__Exercise passage__:
::::
Retirement planning is very important if you want to create a substantial corpus for your lifestyle expenses post retirement. That is why corporate organizations have various forms of retirement benefits designed for their employees. EPF contribution is one such benefit which almost every employee has. EPF stands for Employees’ Provident Fund and it is an investment scheme under the provisions of the Employees’ Provident Funds and Miscellaneous Provisions Act passed in 1952.
While most of you who are employed know that a part of your salary is contributed towards the EPF scheme, here are five main aspects of the scheme which you should know about –
Amount of contribution
The employer as well as the employee each contribute 12% of the basic salary + dearness allowance towards the EPF scheme. If, however, the organisation has less than 20 employees or qualifies under other conditions prescribed in the Employees’ Provident Funds and Miscellaneous Provisions Act, the contribution by both the employer and the employee is reduced to 10% of the basic salary + dearness allowance. Out of the employer’s contribution (12% or 10%), 8.33% is invested in the Employees’ Pension Scheme, subject to a maximum of INR 541/month. The remainder is then invested in the EPF account. The employee can also invest more than 12% in which case 12% would be invested in EPF and the excess would be invested in Voluntary Provident Fund (VPF).
Tax treatment
EPF is a completely tax-free investment scheme. The investments made to the EPF account are tax-free up to INR 1.5 lakhs under Section 80C of the Income Tax Act. The interest earned is tax-free. Moreover, the amount withdrawn after the end of the tenure is also tax-free in the hands of the employee.
::::
__Supplied data__:

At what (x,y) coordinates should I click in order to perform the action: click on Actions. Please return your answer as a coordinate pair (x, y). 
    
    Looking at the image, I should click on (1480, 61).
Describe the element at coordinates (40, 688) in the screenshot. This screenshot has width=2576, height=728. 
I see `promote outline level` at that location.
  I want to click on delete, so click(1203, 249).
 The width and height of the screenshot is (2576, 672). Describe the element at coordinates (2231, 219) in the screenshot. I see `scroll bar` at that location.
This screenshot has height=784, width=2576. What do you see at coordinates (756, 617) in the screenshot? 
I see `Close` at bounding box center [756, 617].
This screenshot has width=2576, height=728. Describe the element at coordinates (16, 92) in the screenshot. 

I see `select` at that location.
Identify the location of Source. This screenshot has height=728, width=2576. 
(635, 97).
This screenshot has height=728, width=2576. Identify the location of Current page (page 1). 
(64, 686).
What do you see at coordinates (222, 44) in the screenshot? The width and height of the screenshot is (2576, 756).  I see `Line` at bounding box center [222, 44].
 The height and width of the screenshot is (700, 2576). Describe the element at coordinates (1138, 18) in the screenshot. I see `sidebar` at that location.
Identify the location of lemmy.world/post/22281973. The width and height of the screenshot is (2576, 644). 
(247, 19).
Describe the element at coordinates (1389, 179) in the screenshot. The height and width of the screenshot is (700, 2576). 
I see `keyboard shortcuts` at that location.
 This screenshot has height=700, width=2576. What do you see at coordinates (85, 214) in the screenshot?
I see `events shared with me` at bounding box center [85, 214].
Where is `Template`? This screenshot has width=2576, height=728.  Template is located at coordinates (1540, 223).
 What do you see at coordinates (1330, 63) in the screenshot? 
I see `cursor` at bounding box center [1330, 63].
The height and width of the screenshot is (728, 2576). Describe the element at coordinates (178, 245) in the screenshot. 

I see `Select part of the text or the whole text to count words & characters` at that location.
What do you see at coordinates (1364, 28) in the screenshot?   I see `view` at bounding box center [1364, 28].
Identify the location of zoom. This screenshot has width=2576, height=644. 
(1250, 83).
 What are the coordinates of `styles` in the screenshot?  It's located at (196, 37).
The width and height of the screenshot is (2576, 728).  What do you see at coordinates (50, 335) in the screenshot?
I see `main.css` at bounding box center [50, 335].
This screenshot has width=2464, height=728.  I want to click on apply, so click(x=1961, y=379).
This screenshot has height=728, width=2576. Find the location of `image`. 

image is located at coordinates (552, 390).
::::
__The problem__:
Copy the section of the EPF passage that begins with "Retirement planning is" and stops after "passed in 1952.". Rely only on the EPF passage, not the material, for what follows.

__Output for this exercise__:
Retirement planning is very important if you want to create a substantial corpus for your lifestyle expenses post retirement. That is why corporate organizations have various forms of retirement benefits designed for their employees. EPF contribution is one such benefit which almost every employee has. EPF stands for Employees’ Provident Fund and it is an investment scheme under the provisions of the Employees’ Provident Funds and Miscellaneous Provisions Act passed in 1952.